## Description of the task:
Every record must be copied out exactly.

START Supplied material

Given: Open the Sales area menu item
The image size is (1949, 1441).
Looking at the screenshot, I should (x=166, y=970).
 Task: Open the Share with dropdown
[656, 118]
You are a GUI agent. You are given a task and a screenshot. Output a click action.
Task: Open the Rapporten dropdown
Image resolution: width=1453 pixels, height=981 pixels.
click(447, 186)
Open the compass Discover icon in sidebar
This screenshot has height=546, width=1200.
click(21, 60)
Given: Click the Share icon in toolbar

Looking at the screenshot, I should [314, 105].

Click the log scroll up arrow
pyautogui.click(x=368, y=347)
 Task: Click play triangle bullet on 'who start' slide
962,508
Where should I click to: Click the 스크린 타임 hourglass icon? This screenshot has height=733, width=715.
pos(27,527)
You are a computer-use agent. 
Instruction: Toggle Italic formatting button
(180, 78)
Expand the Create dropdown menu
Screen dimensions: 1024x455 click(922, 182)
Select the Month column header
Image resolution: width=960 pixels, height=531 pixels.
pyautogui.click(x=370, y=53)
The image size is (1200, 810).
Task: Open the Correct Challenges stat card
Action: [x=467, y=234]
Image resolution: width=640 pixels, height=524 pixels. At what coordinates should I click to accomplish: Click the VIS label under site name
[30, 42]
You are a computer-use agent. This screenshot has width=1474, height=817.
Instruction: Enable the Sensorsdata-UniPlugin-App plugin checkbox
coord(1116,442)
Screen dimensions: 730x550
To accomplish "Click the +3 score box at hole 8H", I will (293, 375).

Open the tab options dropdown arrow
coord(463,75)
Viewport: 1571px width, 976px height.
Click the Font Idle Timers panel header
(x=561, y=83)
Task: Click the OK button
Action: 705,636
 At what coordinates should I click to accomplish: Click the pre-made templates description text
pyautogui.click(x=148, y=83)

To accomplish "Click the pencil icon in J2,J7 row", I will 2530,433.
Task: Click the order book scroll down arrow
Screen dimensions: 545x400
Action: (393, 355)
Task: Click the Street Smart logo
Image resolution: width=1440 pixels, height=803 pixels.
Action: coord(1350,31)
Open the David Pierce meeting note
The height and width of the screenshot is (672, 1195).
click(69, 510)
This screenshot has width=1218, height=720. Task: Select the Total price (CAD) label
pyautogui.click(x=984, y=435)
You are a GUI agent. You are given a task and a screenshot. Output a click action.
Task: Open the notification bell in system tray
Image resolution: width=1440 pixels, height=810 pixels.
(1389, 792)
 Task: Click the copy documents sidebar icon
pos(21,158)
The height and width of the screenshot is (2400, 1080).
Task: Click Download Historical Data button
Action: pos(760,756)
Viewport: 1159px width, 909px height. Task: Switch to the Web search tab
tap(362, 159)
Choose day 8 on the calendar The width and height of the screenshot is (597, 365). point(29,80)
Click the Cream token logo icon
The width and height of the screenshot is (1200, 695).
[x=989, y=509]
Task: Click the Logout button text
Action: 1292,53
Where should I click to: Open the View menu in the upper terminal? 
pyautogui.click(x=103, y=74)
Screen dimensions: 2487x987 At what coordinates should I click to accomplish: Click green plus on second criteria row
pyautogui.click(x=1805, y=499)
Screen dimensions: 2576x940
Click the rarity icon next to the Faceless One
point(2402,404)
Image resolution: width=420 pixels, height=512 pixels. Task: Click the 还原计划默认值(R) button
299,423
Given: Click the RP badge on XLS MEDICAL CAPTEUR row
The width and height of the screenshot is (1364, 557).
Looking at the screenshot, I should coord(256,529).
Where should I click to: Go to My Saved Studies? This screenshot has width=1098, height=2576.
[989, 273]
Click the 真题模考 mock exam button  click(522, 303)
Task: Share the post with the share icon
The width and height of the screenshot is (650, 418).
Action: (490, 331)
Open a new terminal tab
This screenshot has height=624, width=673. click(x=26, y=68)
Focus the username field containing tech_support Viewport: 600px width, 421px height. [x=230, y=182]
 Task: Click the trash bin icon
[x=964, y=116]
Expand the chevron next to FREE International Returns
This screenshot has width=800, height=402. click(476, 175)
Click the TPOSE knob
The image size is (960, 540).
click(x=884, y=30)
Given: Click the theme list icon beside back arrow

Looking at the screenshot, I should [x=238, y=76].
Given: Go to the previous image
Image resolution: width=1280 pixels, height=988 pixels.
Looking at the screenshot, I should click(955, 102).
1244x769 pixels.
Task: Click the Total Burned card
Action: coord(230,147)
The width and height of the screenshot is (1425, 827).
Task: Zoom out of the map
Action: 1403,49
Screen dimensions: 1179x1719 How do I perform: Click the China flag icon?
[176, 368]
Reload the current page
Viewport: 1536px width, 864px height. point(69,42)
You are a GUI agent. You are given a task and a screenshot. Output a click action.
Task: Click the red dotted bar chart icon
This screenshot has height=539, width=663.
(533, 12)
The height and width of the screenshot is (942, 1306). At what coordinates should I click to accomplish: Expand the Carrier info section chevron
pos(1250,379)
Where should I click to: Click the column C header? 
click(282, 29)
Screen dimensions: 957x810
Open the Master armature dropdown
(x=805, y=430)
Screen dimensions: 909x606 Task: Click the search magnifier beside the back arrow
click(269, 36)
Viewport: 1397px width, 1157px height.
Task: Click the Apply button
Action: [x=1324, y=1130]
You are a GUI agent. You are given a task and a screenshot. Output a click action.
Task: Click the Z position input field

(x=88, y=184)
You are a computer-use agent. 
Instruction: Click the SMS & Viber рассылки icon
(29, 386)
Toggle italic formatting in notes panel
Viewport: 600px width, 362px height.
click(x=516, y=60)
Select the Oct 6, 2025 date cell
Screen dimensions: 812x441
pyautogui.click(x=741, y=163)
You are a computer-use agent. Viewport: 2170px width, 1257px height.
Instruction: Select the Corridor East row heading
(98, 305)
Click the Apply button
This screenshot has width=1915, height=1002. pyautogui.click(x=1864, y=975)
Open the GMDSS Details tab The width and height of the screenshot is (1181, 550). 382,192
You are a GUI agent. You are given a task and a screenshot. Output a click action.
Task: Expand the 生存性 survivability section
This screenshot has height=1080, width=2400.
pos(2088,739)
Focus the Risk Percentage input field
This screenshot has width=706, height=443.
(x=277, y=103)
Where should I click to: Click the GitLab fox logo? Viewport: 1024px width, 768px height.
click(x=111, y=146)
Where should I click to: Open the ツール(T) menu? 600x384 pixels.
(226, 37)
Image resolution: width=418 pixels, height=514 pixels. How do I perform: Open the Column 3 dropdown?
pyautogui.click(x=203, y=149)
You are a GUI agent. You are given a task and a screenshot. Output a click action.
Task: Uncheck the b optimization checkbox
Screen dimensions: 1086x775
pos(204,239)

END Supplied material

## Task solution:
Given: Open the Sales area menu item
The image size is (1949, 1441).
Looking at the screenshot, I should (x=166, y=970).
 Task: Open the Share with dropdown
[656, 118]
You are a GUI agent. You are given a task and a screenshot. Output a click action.
Task: Open the Rapporten dropdown
Image resolution: width=1453 pixels, height=981 pixels.
click(447, 186)
Open the compass Discover icon in sidebar
This screenshot has height=546, width=1200.
click(21, 60)
Given: Click the Share icon in toolbar

Looking at the screenshot, I should [314, 105].

Click the log scroll up arrow
pyautogui.click(x=368, y=347)
 Task: Click play triangle bullet on 'who start' slide
962,508
Where should I click to: Click the 스크린 타임 hourglass icon? This screenshot has height=733, width=715.
pos(27,527)
You are a computer-use agent. 
Instruction: Toggle Italic formatting button
(180, 78)
Expand the Create dropdown menu
Screen dimensions: 1024x455 click(922, 182)
Select the Month column header
Image resolution: width=960 pixels, height=531 pixels.
pyautogui.click(x=370, y=53)
The image size is (1200, 810).
Task: Open the Correct Challenges stat card
Action: [x=467, y=234]
Image resolution: width=640 pixels, height=524 pixels. At what coordinates should I click to accomplish: Click the VIS label under site name
[30, 42]
You are a computer-use agent. This screenshot has width=1474, height=817.
Instruction: Enable the Sensorsdata-UniPlugin-App plugin checkbox
coord(1116,442)
Screen dimensions: 730x550
To accomplish "Click the +3 score box at hole 8H", I will (293, 375).

Open the tab options dropdown arrow
coord(463,75)
Viewport: 1571px width, 976px height.
Click the Font Idle Timers panel header
(x=561, y=83)
Task: Click the OK button
Action: 705,636
 At what coordinates should I click to accomplish: Click the pre-made templates description text
pyautogui.click(x=148, y=83)

To accomplish "Click the pencil icon in J2,J7 row", I will 2530,433.
Task: Click the order book scroll down arrow
Screen dimensions: 545x400
Action: (393, 355)
Task: Click the Street Smart logo
Image resolution: width=1440 pixels, height=803 pixels.
Action: coord(1350,31)
Open the David Pierce meeting note
The height and width of the screenshot is (672, 1195).
click(69, 510)
This screenshot has width=1218, height=720. Task: Select the Total price (CAD) label
pyautogui.click(x=984, y=435)
You are a GUI agent. You are given a task and a screenshot. Output a click action.
Task: Open the notification bell in system tray
Image resolution: width=1440 pixels, height=810 pixels.
(1389, 792)
 Task: Click the copy documents sidebar icon
pos(21,158)
The height and width of the screenshot is (2400, 1080).
Task: Click Download Historical Data button
Action: pos(760,756)
Viewport: 1159px width, 909px height. Task: Switch to the Web search tab
tap(362, 159)
Choose day 8 on the calendar The width and height of the screenshot is (597, 365). point(29,80)
Click the Cream token logo icon
The width and height of the screenshot is (1200, 695).
[x=989, y=509]
Task: Click the Logout button text
Action: 1292,53
Where should I click to: Open the View menu in the upper terminal? 
pyautogui.click(x=103, y=74)
Screen dimensions: 2487x987 At what coordinates should I click to accomplish: Click green plus on second criteria row
pyautogui.click(x=1805, y=499)
Screen dimensions: 2576x940
Click the rarity icon next to the Faceless One
point(2402,404)
Image resolution: width=420 pixels, height=512 pixels. Task: Click the 还原计划默认值(R) button
299,423
Given: Click the RP badge on XLS MEDICAL CAPTEUR row
The width and height of the screenshot is (1364, 557).
Looking at the screenshot, I should coord(256,529).
Where should I click to: Go to My Saved Studies? This screenshot has width=1098, height=2576.
[989, 273]
Click the 真题模考 mock exam button  click(522, 303)
Task: Share the post with the share icon
The width and height of the screenshot is (650, 418).
Action: (490, 331)
Open a new terminal tab
This screenshot has height=624, width=673. click(x=26, y=68)
Focus the username field containing tech_support Viewport: 600px width, 421px height. [x=230, y=182]
 Task: Click the trash bin icon
[x=964, y=116]
Expand the chevron next to FREE International Returns
This screenshot has width=800, height=402. click(476, 175)
Click the TPOSE knob
The image size is (960, 540).
click(x=884, y=30)
Given: Click the theme list icon beside back arrow

Looking at the screenshot, I should [x=238, y=76].
Given: Go to the previous image
Image resolution: width=1280 pixels, height=988 pixels.
Looking at the screenshot, I should click(955, 102).
1244x769 pixels.
Task: Click the Total Burned card
Action: coord(230,147)
The width and height of the screenshot is (1425, 827).
Task: Zoom out of the map
Action: 1403,49
Screen dimensions: 1179x1719 How do I perform: Click the China flag icon?
[176, 368]
Reload the current page
Viewport: 1536px width, 864px height. point(69,42)
You are a GUI agent. You are given a task and a screenshot. Output a click action.
Task: Click the red dotted bar chart icon
This screenshot has height=539, width=663.
(533, 12)
The height and width of the screenshot is (942, 1306). At what coordinates should I click to accomplish: Expand the Carrier info section chevron
pos(1250,379)
Where should I click to: Click the column C header? 
click(282, 29)
Screen dimensions: 957x810
Open the Master armature dropdown
(x=805, y=430)
Screen dimensions: 909x606 Task: Click the search magnifier beside the back arrow
click(269, 36)
Viewport: 1397px width, 1157px height.
Task: Click the Apply button
Action: [x=1324, y=1130]
You are a GUI agent. You are given a task and a screenshot. Output a click action.
Task: Click the Z position input field

(x=88, y=184)
You are a computer-use agent. 
Instruction: Click the SMS & Viber рассылки icon
(29, 386)
Toggle italic formatting in notes panel
Viewport: 600px width, 362px height.
click(x=516, y=60)
Select the Oct 6, 2025 date cell
Screen dimensions: 812x441
pyautogui.click(x=741, y=163)
You are a computer-use agent. Viewport: 2170px width, 1257px height.
Instruction: Select the Corridor East row heading
(98, 305)
Click the Apply button
This screenshot has width=1915, height=1002. pyautogui.click(x=1864, y=975)
Open the GMDSS Details tab The width and height of the screenshot is (1181, 550). 382,192
You are a GUI agent. You are given a task and a screenshot. Output a click action.
Task: Expand the 生存性 survivability section
This screenshot has height=1080, width=2400.
pos(2088,739)
Focus the Risk Percentage input field
This screenshot has width=706, height=443.
(x=277, y=103)
Where should I click to: Click the GitLab fox logo? Viewport: 1024px width, 768px height.
click(x=111, y=146)
Where should I click to: Open the ツール(T) menu? 600x384 pixels.
(226, 37)
Image resolution: width=418 pixels, height=514 pixels. How do I perform: Open the Column 3 dropdown?
pyautogui.click(x=203, y=149)
You are a GUI agent. You are given a task and a screenshot. Output a click action.
Task: Uncheck the b optimization checkbox
Screen dimensions: 1086x775
pos(204,239)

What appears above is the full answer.